In the general population, higher levels of circulating proinflammatory cytokines, such as tumor necrosis factor (TNF) and interleukin 6 (IL-6), are independent predictors of heart failure. In rodents, infusion of TNF reduced myocardial contractility and cardiac-specific overexpression of a TNF transgene is associated with myocardial inflammation, remodeling, fibrosis and eventually heart failure. In RA patients, circulating levels of TNF and IL-6 are orders of magnitude higher than those shown to predict heart failure in the general population; however, little is known about inflammatory processes within the RA myocardium itself.
Autopsy studies of RA hearts from the mid-20th century suggested that myocarditis may occur in 15–20% of RA patients. However, contemporary histologic characterization studies of the myocardium in RA patients are few, mostly limited to patients with a known history of ischemic CVD.
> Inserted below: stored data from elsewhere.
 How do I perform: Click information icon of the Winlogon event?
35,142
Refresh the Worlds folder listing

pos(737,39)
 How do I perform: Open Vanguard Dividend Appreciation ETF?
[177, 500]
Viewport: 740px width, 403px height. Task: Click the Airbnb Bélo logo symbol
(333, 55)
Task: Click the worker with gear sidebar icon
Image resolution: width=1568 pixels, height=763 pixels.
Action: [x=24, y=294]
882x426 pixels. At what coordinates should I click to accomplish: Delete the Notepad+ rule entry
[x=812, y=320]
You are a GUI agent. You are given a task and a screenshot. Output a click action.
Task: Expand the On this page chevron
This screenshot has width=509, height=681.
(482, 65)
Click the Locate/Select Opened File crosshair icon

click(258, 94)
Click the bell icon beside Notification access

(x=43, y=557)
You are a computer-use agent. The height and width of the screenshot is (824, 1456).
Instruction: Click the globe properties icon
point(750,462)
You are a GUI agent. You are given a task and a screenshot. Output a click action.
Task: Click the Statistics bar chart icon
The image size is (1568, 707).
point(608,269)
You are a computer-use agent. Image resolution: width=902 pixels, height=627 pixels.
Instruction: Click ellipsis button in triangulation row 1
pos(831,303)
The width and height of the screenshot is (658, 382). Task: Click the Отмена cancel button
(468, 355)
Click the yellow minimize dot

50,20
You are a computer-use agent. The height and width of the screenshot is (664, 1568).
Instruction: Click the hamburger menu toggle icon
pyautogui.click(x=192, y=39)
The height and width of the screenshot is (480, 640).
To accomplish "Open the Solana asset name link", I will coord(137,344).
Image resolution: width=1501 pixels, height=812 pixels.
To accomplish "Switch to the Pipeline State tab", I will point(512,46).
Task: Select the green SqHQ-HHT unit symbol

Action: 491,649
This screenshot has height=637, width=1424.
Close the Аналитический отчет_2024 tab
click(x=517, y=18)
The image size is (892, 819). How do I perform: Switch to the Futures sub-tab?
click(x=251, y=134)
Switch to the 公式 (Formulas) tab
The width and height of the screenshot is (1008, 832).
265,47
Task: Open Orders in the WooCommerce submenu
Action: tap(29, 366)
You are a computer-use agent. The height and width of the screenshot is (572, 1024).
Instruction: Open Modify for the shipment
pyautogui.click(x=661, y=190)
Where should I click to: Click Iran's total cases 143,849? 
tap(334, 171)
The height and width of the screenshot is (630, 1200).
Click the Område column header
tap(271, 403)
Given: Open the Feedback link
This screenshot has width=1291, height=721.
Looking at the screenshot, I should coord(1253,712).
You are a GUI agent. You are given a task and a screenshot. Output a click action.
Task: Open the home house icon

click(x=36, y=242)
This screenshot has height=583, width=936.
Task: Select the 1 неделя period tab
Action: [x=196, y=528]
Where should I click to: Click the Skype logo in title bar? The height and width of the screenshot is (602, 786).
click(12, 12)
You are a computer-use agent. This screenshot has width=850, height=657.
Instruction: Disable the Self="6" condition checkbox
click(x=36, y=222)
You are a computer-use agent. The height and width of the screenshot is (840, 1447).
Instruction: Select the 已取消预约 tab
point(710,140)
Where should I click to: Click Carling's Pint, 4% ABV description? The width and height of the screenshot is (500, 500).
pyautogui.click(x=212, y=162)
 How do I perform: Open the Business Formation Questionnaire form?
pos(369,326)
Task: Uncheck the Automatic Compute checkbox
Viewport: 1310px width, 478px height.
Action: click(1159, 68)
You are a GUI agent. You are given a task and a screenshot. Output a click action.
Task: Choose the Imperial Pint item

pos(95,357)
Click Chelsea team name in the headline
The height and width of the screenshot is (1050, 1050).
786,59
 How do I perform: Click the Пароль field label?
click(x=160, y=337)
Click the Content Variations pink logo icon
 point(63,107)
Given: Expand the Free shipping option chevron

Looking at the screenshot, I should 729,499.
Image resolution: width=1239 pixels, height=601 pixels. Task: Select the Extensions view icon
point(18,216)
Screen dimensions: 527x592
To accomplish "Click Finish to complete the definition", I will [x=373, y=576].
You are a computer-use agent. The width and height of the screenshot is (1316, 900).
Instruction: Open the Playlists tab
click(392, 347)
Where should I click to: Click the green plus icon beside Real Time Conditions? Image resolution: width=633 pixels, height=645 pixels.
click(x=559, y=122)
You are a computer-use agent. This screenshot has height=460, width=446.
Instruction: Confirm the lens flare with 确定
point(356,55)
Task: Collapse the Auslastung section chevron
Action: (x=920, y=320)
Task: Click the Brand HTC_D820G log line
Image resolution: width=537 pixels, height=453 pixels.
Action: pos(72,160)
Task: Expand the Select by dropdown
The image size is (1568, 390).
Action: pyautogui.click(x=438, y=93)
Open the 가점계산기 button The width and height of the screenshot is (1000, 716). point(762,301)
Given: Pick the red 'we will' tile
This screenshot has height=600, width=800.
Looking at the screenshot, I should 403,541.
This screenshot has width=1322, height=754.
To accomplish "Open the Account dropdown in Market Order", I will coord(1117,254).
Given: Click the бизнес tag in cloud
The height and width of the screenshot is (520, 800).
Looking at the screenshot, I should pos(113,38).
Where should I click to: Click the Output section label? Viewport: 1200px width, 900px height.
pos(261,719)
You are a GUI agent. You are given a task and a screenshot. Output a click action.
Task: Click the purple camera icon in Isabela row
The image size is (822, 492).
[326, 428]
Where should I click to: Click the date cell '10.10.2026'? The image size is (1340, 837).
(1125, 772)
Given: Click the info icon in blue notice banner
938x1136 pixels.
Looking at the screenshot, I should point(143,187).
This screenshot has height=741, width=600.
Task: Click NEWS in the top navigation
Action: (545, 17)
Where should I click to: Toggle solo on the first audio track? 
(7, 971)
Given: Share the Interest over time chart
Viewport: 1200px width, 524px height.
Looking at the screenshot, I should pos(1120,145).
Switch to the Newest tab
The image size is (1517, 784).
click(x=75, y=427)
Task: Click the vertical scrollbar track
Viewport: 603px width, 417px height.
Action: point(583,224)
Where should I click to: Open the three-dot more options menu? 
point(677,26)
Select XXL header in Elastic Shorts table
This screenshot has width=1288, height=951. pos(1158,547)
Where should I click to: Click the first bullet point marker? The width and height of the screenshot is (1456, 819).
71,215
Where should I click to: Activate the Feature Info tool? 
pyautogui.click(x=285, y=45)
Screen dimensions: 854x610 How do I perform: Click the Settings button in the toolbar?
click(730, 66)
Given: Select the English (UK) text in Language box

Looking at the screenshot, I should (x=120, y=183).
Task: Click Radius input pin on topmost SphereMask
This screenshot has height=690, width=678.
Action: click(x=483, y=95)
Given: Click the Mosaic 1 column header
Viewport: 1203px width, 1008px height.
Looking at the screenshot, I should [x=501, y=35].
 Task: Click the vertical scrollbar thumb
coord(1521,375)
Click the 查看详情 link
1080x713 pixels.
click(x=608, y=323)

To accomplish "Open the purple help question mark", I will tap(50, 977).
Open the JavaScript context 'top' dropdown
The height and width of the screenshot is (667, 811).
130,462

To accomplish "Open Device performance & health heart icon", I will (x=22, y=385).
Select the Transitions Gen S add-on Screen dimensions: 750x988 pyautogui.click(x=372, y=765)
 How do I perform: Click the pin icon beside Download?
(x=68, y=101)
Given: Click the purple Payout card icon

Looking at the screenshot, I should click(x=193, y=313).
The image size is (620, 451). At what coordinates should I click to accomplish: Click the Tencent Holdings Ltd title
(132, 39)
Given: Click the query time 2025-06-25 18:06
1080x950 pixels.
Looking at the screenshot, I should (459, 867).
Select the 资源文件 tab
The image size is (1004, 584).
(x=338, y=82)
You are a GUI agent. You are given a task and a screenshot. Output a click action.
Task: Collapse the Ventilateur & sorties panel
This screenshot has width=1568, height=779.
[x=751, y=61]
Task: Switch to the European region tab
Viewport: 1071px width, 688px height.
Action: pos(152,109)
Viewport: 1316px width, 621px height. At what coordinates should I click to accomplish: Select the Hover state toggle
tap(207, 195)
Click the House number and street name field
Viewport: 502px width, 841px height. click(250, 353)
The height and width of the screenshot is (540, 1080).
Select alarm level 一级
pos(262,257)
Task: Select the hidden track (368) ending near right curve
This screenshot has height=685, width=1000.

The conventional gold standard for diagnosing myocarditis is endomyocardial biopsy. However, its sensitivity is limited by the heterogeneous distribution of myocarditis. This, coupled with its invasiveness, expense and risk of complications, has limited investigations of subclinical myocarditis in patients with RA. Cardiac magnetic resonance (CMR) with late gadolinium enhancement (LGE) has been used to identify myocardial abnormalities, but clinically approved gadolinium-based contrast agents distribute to the extracellular space and are not taken up by cells. Thus, myocardial LGE reflects interstitial edema, but cannot directly identify inflammatory infiltrates, nor can LGE identify diffuse myocardial involvement, only focal.
CMR T2-weighted imaging (T2WI), a more sensitive method for measuring myocardial edema that is not dependent on gadolinium, may detect diffuse myocardial involvement but does specifically indicate inflammatory cellular infiltration.
In recent years, 18-fluorodeoxyglucose (FDG) positron emission tomography with computed tomography (PET-CT) has been shown to have high sensitivity for detecting myocardial inflammation.
Objective: These researchers set out to determine the prevalence and correlates of subclinical myocardial inflammation in patients with RA.
Methods: RA patients (n=119) without known cardiovascular disease underwent cardiac FDG PET-CT. Myocardial FDG uptake was assessed visually and measured quantitatively as the standardized uptake value (SUV). Multivariable linear regression was used to assess the associations of patient characteristics with myocardial SUVs. A subset of RA patients who had to escalate their disease-modifying antirheumatic drug (DMARD) therapy (n=8) underwent a second FDG PET-CT scan after six months, to assess treatment-associated changes in myocardial FDG uptake.